İktidarın 4 yılda tükenecek bir rezerv için bölge halkı ve bilim insanları dinlenmeden Akbelen ormanlarını yağmalamayı bir zafer olarak gördüğünü vurgulayan Özcan, şunları söyledi:
“Eğer bu bir zaferse, neden Anadolu tarihinde görmediği orman yangınları ile kavruluyor? Coğrafyamız neden seller ile çalkalanıyor? Pandemi sürecinden hiçbir şey öğrenmediysek, aniden kapılar kapanınca kendimize yeten bir tarımsal üretimin ne kadar hayati olduğunu öğrenmedik mi? Nasıl oluyor da doğanın efendisi değil, onun bir parçası olduğumuzu unutuyoruz? Sizi esir almış kibirle, ağaçlar kesilince, oradan çıkarılacak kömürle üretilecek enerjinin, Akbelen ormanından daha değerli olduğuna nasıl karar verirsiniz? Sayın Cumhurbaşkanı Erdoğan bu kibirden azade olsaydı, ‘Biz çevreci görünümlü marjinallere aldırmıyoruz, işimize bakıyoruz’ diye bir cümle kurar mıydı? Gezi’den bu yana türlü hakarete alışmış olsak da; bir an düşündüm, kim marjinal ola ki diye?
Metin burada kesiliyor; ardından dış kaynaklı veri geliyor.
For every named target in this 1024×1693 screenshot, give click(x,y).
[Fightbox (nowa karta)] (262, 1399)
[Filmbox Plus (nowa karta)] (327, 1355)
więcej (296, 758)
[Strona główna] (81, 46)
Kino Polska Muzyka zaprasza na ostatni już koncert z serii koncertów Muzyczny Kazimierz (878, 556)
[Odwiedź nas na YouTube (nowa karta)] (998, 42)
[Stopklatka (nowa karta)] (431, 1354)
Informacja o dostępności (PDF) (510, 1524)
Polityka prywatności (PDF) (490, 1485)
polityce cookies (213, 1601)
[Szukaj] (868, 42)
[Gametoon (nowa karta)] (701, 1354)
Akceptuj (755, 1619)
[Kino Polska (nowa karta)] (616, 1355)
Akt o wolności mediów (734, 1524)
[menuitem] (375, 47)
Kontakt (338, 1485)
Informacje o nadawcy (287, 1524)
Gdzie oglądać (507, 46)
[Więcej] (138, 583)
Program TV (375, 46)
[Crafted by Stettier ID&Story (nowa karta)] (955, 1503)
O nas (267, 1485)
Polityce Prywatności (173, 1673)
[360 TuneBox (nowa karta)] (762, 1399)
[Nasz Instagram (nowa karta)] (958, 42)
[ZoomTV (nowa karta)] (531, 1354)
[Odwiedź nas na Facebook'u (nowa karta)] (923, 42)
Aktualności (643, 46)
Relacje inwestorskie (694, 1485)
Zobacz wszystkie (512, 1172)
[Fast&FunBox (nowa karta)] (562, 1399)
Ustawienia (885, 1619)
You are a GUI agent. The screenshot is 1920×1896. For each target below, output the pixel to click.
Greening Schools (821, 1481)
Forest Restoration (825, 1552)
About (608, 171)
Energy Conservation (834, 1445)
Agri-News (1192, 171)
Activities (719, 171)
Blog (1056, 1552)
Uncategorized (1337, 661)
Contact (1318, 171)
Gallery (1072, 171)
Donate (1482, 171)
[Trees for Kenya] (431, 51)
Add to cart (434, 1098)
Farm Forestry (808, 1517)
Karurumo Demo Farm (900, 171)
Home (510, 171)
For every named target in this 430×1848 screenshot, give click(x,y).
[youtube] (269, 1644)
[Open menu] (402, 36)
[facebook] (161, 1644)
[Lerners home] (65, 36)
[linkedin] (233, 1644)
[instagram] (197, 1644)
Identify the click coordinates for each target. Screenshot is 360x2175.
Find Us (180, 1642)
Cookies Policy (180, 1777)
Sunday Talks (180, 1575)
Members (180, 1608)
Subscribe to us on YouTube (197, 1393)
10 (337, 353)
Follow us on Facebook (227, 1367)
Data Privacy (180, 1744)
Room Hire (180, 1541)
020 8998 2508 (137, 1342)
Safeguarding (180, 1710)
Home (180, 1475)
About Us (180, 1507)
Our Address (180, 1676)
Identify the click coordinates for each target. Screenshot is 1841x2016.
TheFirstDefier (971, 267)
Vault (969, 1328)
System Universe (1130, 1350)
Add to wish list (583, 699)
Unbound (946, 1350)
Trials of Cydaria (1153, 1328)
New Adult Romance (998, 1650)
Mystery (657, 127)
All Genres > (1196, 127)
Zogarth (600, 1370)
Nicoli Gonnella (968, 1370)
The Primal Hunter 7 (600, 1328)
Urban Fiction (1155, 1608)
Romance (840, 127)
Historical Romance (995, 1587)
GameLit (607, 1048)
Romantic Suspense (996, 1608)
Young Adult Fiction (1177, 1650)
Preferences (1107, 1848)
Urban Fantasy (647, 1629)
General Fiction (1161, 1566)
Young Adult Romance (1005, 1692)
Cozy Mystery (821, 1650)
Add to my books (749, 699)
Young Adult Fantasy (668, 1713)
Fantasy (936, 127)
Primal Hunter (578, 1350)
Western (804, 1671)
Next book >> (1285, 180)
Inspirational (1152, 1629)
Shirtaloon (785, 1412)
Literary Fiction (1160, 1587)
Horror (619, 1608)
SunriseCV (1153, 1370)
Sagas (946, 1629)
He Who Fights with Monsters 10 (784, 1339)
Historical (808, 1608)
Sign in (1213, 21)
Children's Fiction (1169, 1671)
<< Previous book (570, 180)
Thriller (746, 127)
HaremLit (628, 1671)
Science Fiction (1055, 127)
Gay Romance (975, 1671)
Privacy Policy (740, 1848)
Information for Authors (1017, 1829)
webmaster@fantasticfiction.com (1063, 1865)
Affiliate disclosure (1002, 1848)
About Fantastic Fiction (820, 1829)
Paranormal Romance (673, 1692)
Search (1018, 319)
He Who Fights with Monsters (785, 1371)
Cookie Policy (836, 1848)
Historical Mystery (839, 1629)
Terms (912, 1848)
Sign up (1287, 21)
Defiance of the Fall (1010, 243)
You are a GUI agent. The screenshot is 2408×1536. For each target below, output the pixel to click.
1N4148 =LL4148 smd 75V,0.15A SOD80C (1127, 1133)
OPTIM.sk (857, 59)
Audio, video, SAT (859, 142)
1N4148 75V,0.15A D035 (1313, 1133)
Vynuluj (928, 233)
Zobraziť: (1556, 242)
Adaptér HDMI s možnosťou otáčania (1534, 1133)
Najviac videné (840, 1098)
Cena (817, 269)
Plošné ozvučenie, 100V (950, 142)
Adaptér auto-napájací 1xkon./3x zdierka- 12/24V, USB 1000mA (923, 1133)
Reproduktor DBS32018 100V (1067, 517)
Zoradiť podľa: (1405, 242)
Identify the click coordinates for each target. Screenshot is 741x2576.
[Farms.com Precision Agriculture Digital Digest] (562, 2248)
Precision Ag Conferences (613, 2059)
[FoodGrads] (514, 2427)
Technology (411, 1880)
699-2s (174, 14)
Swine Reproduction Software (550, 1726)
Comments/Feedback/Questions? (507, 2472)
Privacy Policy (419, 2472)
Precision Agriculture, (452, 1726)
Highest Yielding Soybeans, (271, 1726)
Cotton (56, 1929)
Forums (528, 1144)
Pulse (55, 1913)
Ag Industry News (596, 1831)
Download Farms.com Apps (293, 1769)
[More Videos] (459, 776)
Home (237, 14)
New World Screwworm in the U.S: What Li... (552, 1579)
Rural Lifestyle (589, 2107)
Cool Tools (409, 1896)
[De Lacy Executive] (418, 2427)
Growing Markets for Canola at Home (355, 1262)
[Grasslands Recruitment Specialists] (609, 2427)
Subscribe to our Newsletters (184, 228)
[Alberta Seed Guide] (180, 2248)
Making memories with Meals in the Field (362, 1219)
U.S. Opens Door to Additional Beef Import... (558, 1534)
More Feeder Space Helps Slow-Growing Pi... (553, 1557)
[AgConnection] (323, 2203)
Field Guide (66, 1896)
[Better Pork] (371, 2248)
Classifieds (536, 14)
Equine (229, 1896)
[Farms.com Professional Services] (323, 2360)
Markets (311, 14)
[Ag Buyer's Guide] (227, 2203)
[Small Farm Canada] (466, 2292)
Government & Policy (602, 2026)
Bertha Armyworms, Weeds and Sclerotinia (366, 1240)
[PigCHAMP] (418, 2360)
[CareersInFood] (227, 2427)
Ağacın gövdesine sarılırken ‘onlar benim yavrularım’ diyen teyze mi? ‘Ben ormandaki sincapları fındıkla besliyordum, artık gelmeyecekler’ diye ağlayan kardeşimiz mi? ‘Zeytinlerimizi bugün kurtarsak, yarın kömürün tozuyla ağır ağır ölecekler’ diye gözü yaşlanan amcalar mı? Bu ekolojik kırımı kayıt altına almak için gelen, müdahaleyle fotoğraf makinesi kırılan, üstüne gözaltına alınan gazeteciler mi? Köylülerle el ele verip mahkeme salonlarında halkın haklı itirazlarını dile getiren avukatlar mı? Kimin marjinal olduğunu söyleyeyim. Çok sıfırlı ihalelerin dünyasında gözü kararıp, o küçük gördükleri ormanı, yurdu sayan insanların göz yaşları hilafına şirketlerin borusunu öttürenler. İşte marjinal onlar. Halkın vicdanında mahkûm edilen de onlar.”